Dans ces conditions, avec un pays au bord du précipice, peut-on dire que nous sommes face à un gouvernement illégitime au sens où Locke l’entendait, au XIXème siècle, dans son Traité du gouvernement civil ? Face à un gouvernement qui n’est plus en mesure d’assumer sa mission essentielle – à savoir, précisément, servir l’intérêt général ? Les Italiens sont-ils confrontés à une forme de prévarication politique au sens d’un manquement manifeste aux devoirs d’une charge publique ? Pour des raisons de calendrier judiciaire, M. Berlusconi risquerait gros à présenter sa démission. Il se trouverait en effet dans l’impossibilité d’invoquer l’empêchement légitime à répondre aux convocations des tribunaux, notamment dans l’affaire Mills (comme ce fut le cas, à juste titre, pour sa participation au dernier sommet européen), et risquerait ainsi de voir certains procès arriver à leur terme et donc d’être condamné. Parallèlement, ses alliés, la Ligue du Nord, malgré les menaces constamment réitérées, et les autres groupuscules soutenant la majorité, n’ont aucun intérêt, eux non plus, à retourner aux urnes dans un contexte électoralement aussi négatif, dans la foulée des défaites aux communales et aux référendums. Leurs chances de réélection seraient, dans ce cas de figure, fortement compromises ; les possibilités d’un contrôle réel, objectif du législatif sur l’exécutif sont donc inexistantes. De même, en l’état, le seul pouvoir politique du Président de la République, contre-pouvoir naturel au sein du corps exécutif, est d’exiger que la majorité en place vérifie, par un vote de confiance, l’état de sa gouvernabilité, ce qui a été fait la semaine dernière, le gouvernement Berlusconi sauvant sa tête d’une seule voix d’écart.

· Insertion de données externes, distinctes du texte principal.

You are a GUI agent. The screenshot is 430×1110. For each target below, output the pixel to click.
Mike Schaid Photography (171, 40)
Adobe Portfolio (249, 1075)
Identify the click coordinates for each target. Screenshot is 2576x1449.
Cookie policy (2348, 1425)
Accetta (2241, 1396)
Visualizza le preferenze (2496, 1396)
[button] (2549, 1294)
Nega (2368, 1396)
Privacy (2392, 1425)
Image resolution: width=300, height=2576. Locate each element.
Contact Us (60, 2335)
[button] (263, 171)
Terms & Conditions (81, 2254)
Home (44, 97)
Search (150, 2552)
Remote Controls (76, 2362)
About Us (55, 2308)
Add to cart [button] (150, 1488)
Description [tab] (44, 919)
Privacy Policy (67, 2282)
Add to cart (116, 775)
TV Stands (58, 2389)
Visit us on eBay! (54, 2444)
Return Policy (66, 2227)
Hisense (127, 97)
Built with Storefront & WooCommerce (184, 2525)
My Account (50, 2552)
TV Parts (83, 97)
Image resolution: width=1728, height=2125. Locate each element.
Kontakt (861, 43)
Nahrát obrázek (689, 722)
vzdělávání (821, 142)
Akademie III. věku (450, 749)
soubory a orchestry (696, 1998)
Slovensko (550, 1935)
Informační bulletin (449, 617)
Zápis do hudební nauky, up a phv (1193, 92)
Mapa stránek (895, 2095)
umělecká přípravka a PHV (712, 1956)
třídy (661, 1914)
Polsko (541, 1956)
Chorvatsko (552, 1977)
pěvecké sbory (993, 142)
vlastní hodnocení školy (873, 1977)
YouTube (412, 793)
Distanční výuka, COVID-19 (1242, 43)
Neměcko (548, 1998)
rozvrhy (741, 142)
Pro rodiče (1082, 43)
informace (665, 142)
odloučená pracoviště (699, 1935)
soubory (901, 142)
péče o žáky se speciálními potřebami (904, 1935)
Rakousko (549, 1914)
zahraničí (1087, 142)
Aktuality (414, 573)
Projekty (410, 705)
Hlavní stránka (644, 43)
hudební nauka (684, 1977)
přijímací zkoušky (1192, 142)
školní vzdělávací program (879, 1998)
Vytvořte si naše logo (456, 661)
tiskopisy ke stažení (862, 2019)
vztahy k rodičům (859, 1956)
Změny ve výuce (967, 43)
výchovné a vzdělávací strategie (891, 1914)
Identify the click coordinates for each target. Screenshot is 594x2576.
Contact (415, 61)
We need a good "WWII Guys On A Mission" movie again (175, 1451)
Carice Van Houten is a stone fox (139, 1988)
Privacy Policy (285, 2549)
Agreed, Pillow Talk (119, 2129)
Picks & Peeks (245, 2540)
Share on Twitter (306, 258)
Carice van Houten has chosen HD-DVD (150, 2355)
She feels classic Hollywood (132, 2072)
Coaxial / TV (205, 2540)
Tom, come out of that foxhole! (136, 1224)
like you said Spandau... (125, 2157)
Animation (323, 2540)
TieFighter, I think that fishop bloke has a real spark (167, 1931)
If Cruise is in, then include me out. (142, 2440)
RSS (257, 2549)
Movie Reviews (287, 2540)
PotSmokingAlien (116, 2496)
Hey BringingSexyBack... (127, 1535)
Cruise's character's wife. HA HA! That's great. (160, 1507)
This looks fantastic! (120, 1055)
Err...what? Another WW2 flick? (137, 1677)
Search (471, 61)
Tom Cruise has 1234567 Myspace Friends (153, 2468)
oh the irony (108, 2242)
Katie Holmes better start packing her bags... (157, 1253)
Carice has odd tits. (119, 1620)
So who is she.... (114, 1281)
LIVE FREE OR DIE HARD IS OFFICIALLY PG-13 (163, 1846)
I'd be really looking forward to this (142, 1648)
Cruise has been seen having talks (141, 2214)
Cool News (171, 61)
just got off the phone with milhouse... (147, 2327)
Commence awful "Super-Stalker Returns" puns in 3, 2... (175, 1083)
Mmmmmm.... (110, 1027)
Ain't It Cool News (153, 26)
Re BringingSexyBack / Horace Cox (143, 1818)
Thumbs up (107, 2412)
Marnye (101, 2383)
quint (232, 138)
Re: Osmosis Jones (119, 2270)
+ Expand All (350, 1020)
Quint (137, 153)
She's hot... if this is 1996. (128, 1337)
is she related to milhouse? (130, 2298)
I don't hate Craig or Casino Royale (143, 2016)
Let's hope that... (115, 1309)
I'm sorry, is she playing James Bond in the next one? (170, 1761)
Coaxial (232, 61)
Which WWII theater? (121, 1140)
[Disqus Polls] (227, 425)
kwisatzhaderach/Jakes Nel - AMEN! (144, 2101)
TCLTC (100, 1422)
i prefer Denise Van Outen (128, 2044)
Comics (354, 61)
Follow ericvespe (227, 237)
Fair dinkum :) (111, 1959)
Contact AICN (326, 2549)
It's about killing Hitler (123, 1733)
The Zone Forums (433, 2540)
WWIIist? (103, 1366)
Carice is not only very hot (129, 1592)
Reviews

Nous sommes donc face à un biais démocratique qui nous fait penser que la démocratie telle que nous la connaissons ne peut être la dernière forme d’amélioration du mode de gouvernement. La démocratie doit en effet être substance, non seulement forme. A cette fin, la forme démocratique doit quant à elle prévoir des conditions de dissolution lorsque le détenteur du pouvoir, le peuple, considère que son intérêt n’est manifestement plus rencontré, plus servi par la classe politique à laquelle il a octroyé un mandat de gouvernance. Rien d‘autre qu’un mandat de gouvernance. A défaut de possibilité de dissolution d’un gouvernement qui s’écarterait de sa propre raison d’être, l’esprit démocratique – qui repose, précisément, sur cette notion de délégation de pouvoir – est victime d’une forme de perversion. D’appropriation arrogante du pouvoir. Ce qui ne peut être accepté. A l’aune de l’exemple italien, il nous semble donc important que cette réflexion soit menée non pas par le monde politique, qui ne peut réfléchir sur lui-même, mais par la société civile.